The result is that ECF-style deals are at a disadvantage vs. philanthropic ones . Entrepreneurs who want to shoot for the moon are likely to try donation-based funding first. Not much bad can happen if they do. And if they don’t raise $10m with their campaign giving away stickers and t-shirts,  there’s always equity crowdfunding, despite the $1m ceiling.

And besides, a million dollars is such a round, bureaucratic number. Why a million? For one, bigger numbers would represent a threat to Wall St. Fully audited companies raising big money on new platforms with low fees, no preferential treatment IPOs, and no high-frequency trading? That is something to be squashed if you’re the NYSE, Goldman, or JPMorgan.

Crowded Out

Today a Kickstarter movie raised $2.1 million.

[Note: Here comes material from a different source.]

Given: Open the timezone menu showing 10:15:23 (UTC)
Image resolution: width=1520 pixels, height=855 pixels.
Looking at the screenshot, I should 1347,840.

In about 8 hours. Imagine if people were getting equity! That would have reached the SEC”s limit in minutes.

We need a very high deal-size limit, or the whole thing could be set back years. Algorithmic traders might eventually auto-buy offerings based on set criteria (if Ycombinator is in, buy). Deals could sellout in less than a minute, and make Black Friday look like a Mormon birthday party.

If you agree it’s a problem, consider contacting the SEC and letting them know. And maybe tell them to finalize the regulations while you’re at it. They’re over deadline and time’s wasting.